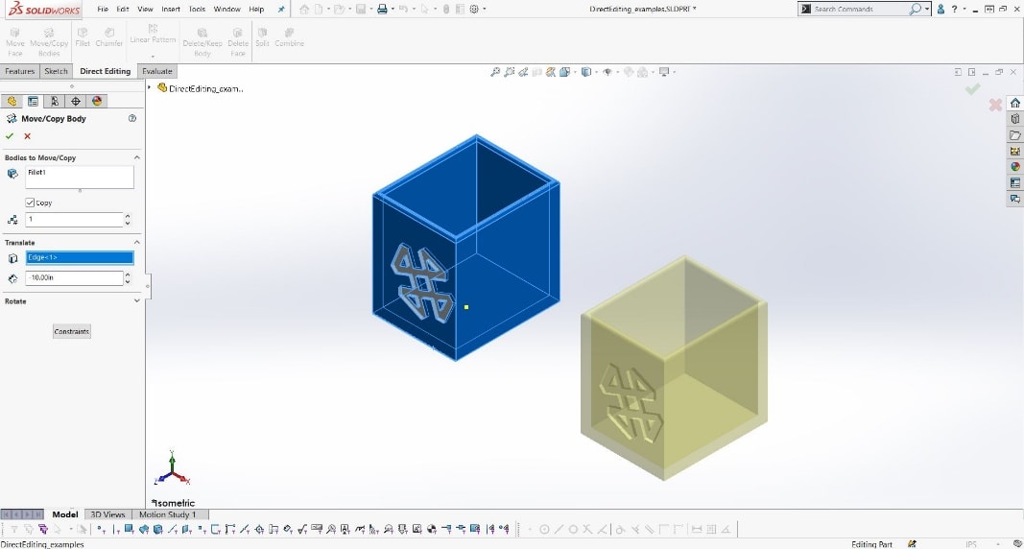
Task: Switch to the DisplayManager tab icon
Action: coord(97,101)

---

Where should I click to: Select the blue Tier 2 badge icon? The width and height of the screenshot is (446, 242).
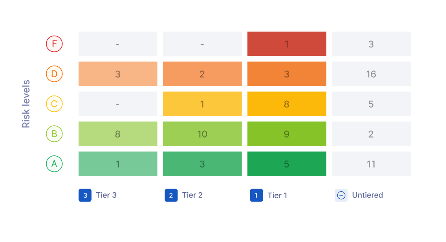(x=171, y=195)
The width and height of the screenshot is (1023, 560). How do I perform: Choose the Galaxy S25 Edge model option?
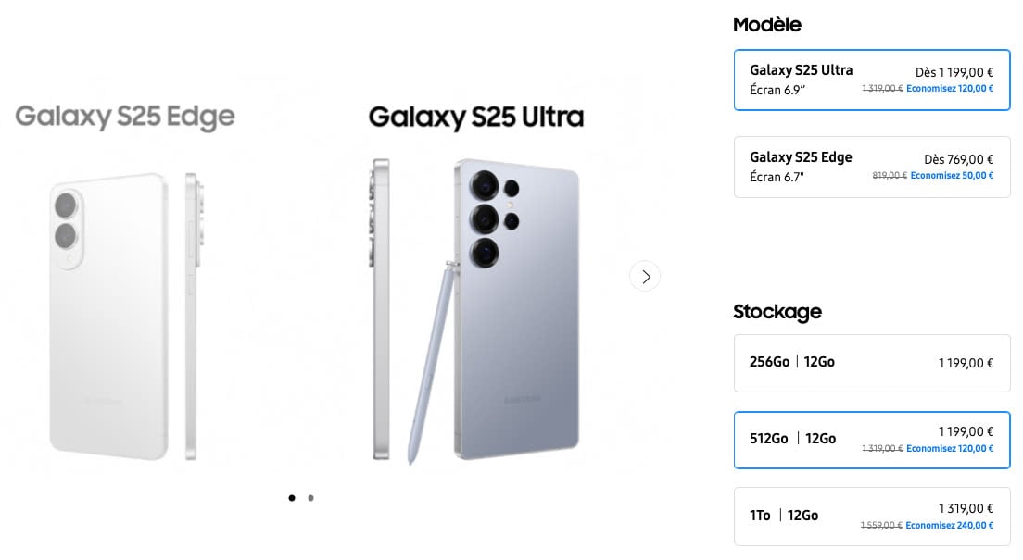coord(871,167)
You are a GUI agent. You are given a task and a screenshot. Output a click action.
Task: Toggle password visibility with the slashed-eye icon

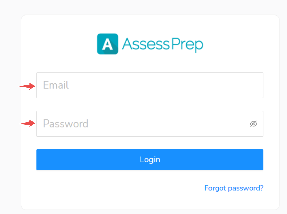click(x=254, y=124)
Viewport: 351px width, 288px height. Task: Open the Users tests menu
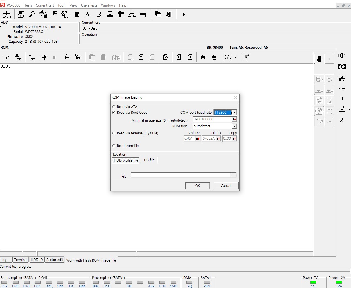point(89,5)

...

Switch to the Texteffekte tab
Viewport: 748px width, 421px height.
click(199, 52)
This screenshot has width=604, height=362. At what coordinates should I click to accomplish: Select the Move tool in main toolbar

> **GIVEN INSTRUCTION**
Please rewrite the items starting with the line containing "You are a GUI" and going on through the line containing "point(89,5)", swapping "slashed-eye icon" for "crossed-out eye icon" and keeping everything else the same. Leave the pictures out of your answer.

> **RESPONSE TO THE TASK**
You are a GUI agent. You are given a task and a screenshot. Output a click action.
Task: Toggle password visibility with the crossed-out eye icon

click(x=254, y=124)
Viewport: 351px width, 288px height. Task: Open the Users tests menu
point(89,5)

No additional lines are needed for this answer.